PROVIDED RECORDS:

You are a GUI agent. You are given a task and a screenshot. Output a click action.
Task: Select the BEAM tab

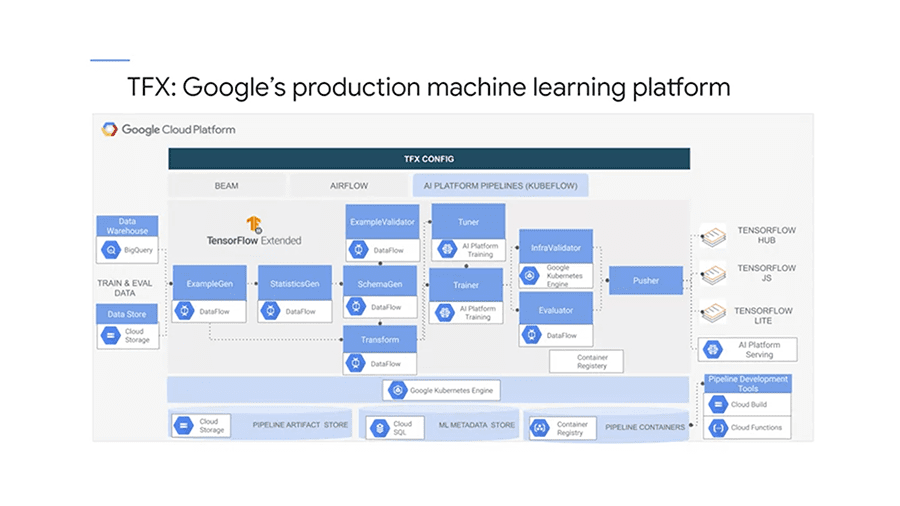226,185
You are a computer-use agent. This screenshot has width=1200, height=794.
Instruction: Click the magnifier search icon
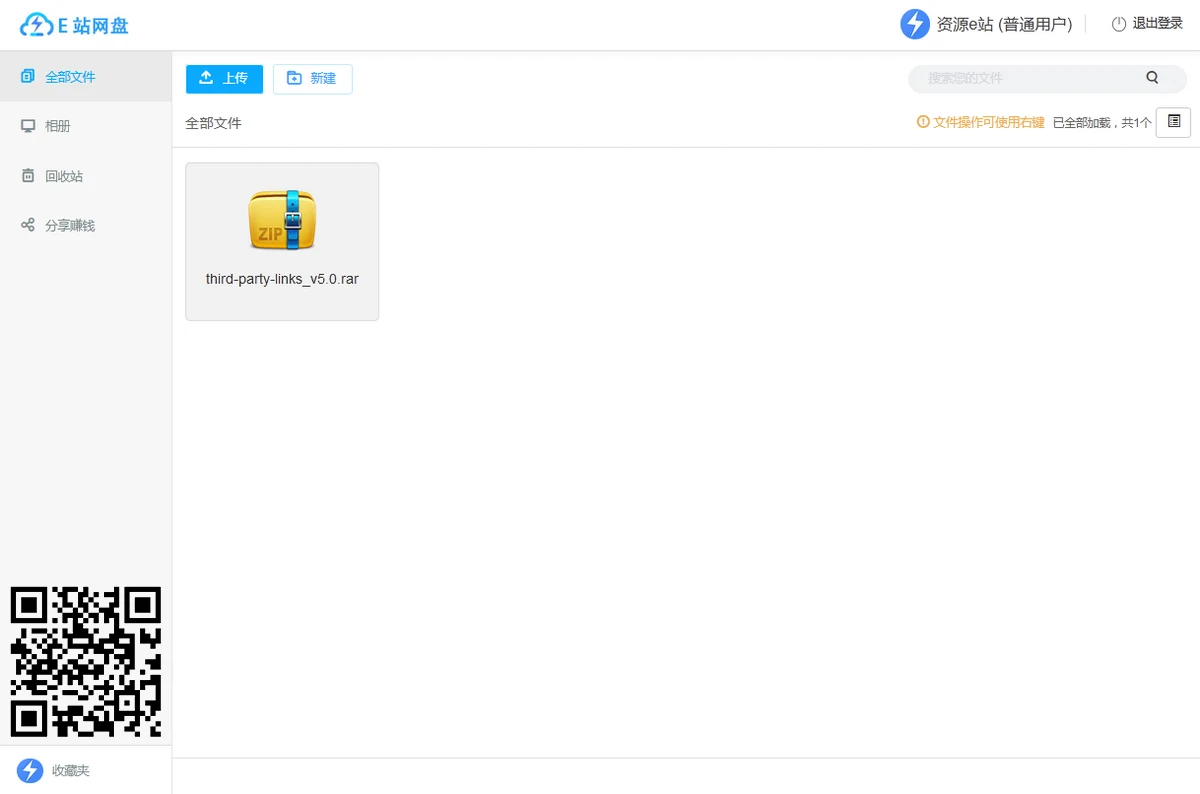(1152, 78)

PROBLEM TO SOLVE: Output every line of the entries above as a Markdown table with the columns Row and Line, where Row numbers the lines in order and Line holds the text. Skip blank lines and leave the pictures out.

SOLUTION TO THIS TASK:
| Row | Line |
|---|---|
| 1 | You are a GUI agent. You are given a task and a screenshot. Output a click action. |
| 2 | Task: Select the BEAM tab |
| 3 | 226,185 |
| 4 | You are a computer-use agent. This screenshot has width=1200, height=794. |
| 5 | Instruction: Click the magnifier search icon |
| 6 | (1152, 78) |